Comme on peut le lire dans le rapport en question ( L’information au Québec : un intérêt public ), le libre marché a du bon... tant qu’il « peut garantir des revenus suffisants aux actionnaires ». Sauf que garantir des revenus et garantir une information de qualité, ça fait deux.
D’où la nécessité d’une intervention de l’État. « Afin d’assurer que l’offre d’information et les conditions de pratique du journalisme professionnel ne se détériorent pas davantage », écrit Dominique Payette, ancienne journaliste à Radio-Canada, professeure à l’Université Laval et auteure du rapport:
[L’État] doit le faire en tout respect de l’indispensable indépendance de la presse, mais en assumant aussi ses responsabilités. La frontière est mince.
C’est dans cette perspective que son rapport propose ce statut professionnel, assorti de cadeaux aux entreprises pour lui donner du poids : par exemple, le média qui embaucherait un certain nombre de journalistes « accrédités » recevrait un crédit d’impôt.
Et pour s’attaquer au problème propre aux pigistes, le Groupe ajoute une recommandation : que dans cette éventuelle loi sur le statut des journalistes professionnels, soit inclus un chapitre sur les journalistes indépendants, « leur octroyant des conditions apparentées à la loi québécoise sur le statut de l’artiste... permettant de négocier des conditions minimales de travail et un contrat type ». Un tel ajout mettrait un frein à la détérioration des conditions de travail —par exemple, un contrat type imposerait un tarif minimal au feuillet à un média... quelle que soit l’humeur de son éditeur. En langage juridique, on appelle ça un « droit à la négociation collective », et l’Association des journalistes indépendants du Québec précise :
Ce droit à la négociation collective, la plupart des professions le détiennent. Mais pour des raisons historico-juridiques, il a toujours été inaccessible aux journalistes indépendants, avec des conséquences désastreuses sur les journalistes eux-mêmes, bien sûr, mais aussi sur la qualité générale de l’information au Québec.

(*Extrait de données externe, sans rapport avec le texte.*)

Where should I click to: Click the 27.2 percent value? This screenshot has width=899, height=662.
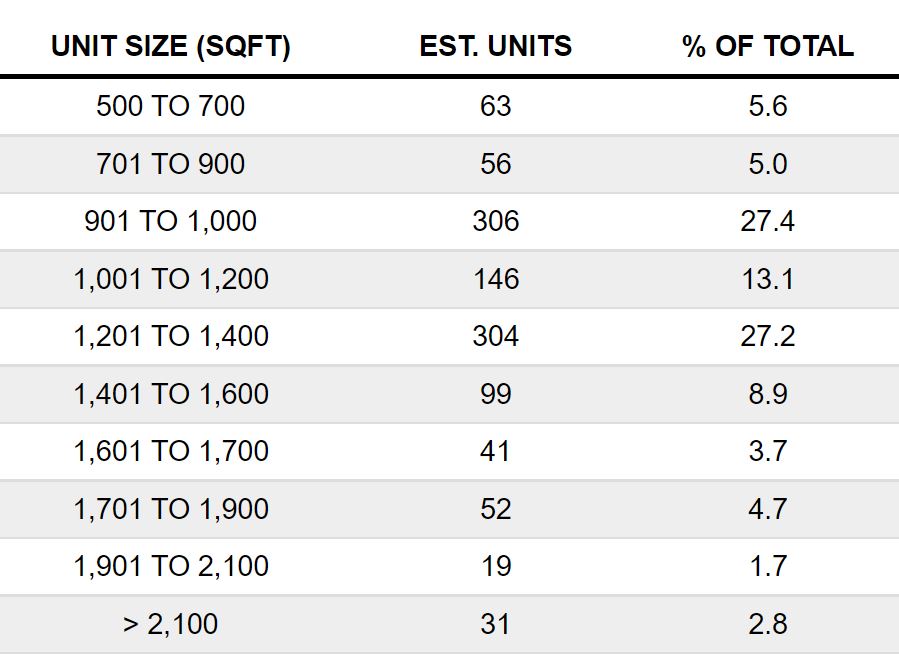[x=768, y=336]
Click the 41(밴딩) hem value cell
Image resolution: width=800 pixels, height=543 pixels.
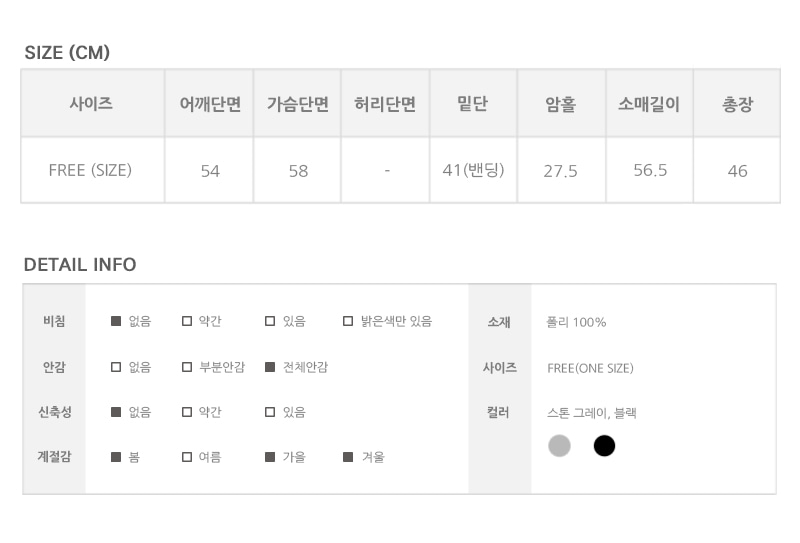point(473,170)
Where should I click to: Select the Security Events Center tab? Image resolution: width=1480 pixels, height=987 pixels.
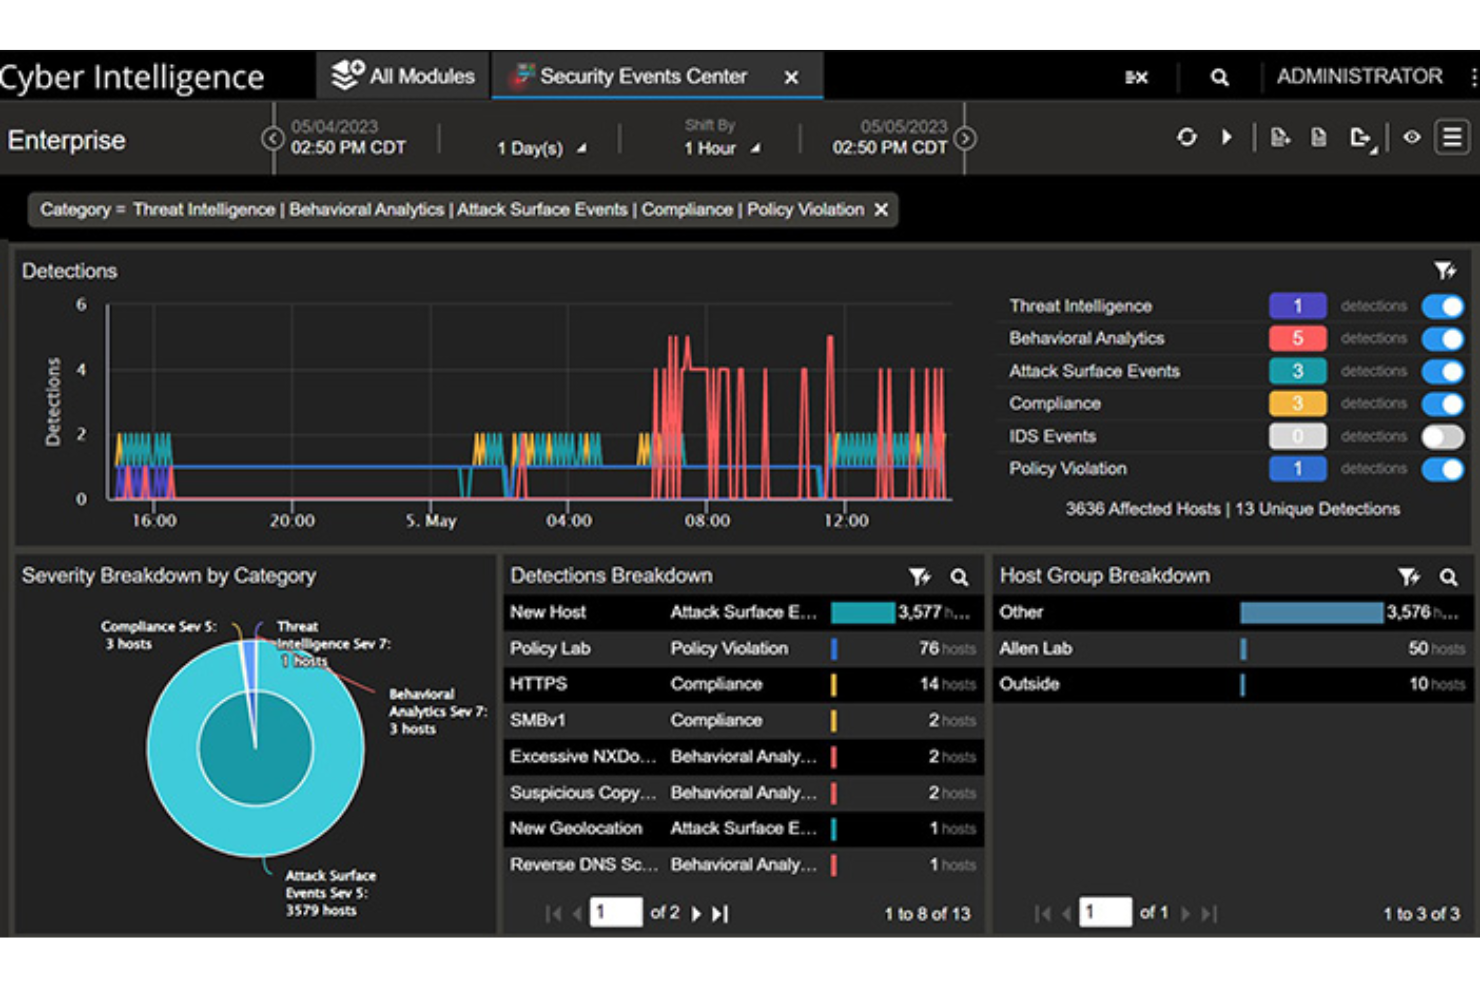coord(643,76)
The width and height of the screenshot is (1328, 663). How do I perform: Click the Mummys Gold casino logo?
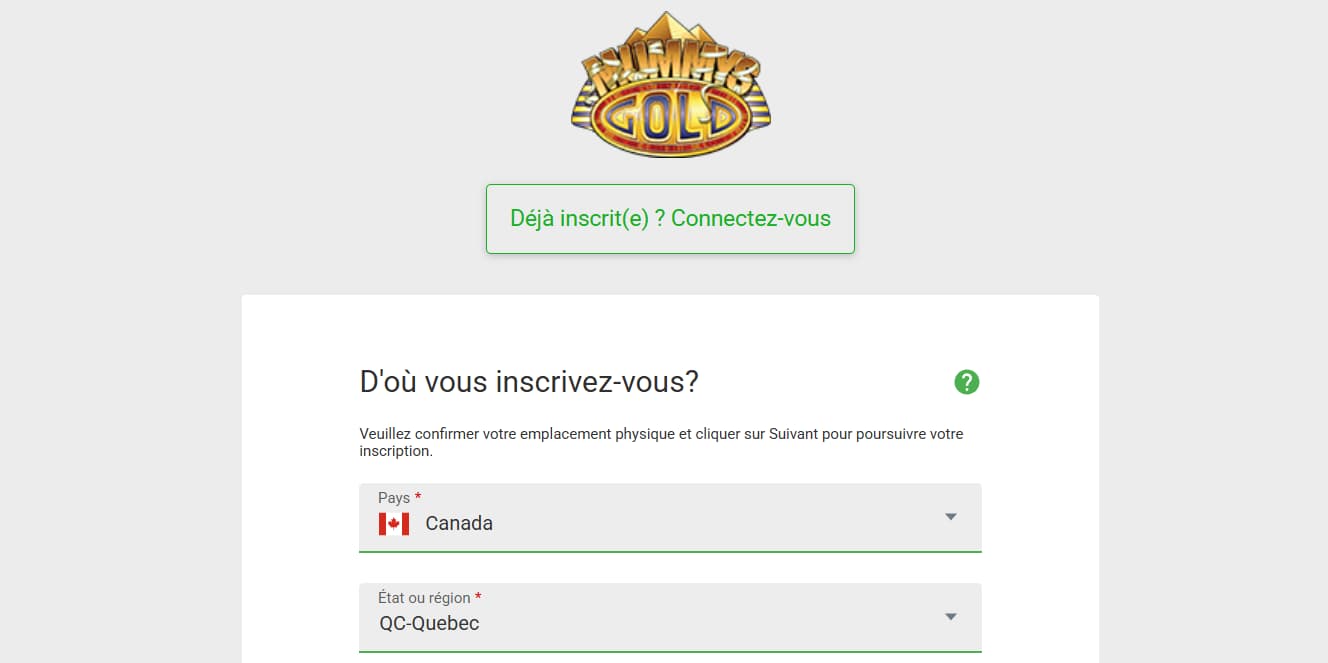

Croyez bien que je ne rêve pas en couleurs : un tel statut laisserait malgré tout une bonne partie des pigistes parmi les plus pauvres de la profession journalistique. Mais au minimum, il rehausserait le niveau et limiterait les abus —ce qui aurait du coup un impact positif sur la qualité de l'information. Dans les mots de Dominique Payette :
C’est pourquoi nous croyons que des mesures d’amélioration concrète des conditions de pratique du journalisme indépendant sont une priorité. Un titre de journaliste professionnel pour les journalistes indépendants devra contribuer à déterminer des conditions minimales d’exercice et de rémunération des journalistes professionnels indépendants (pigistes), notamment à l’aide d’un contrat type qui prévoit le respect du droit d’auteur des indépendants et une protection de ces derniers en cas de poursuite.
Avantages pour l’information scientifique
Il se trouve que le journalisme scientifique est, au Québec et ailleurs, le royaume de la pige. Hormis une poignée de journalistes à Radio-Canada, pratiquement tous ceux qui vivent de l’information scientifique sont à statut précaire (piges ou contrats à durée limitée).
Et c’est là-dedans que les scientifiques blogueurs s’infiltreront, tôt ou tard. Certains seront un jour payés à l’article, du moins, une partie de ceux qui tenteront d’en faire carrière. Et le jour où ils seront payés par un éditeur, ils se retrouveront dans le même type de rapport éditeur-auteur que les journalistes pigistes. Ce jour-là, ils seront bien heureux que des journalistes, des années plus tôt, se soient battus pour leurs droits.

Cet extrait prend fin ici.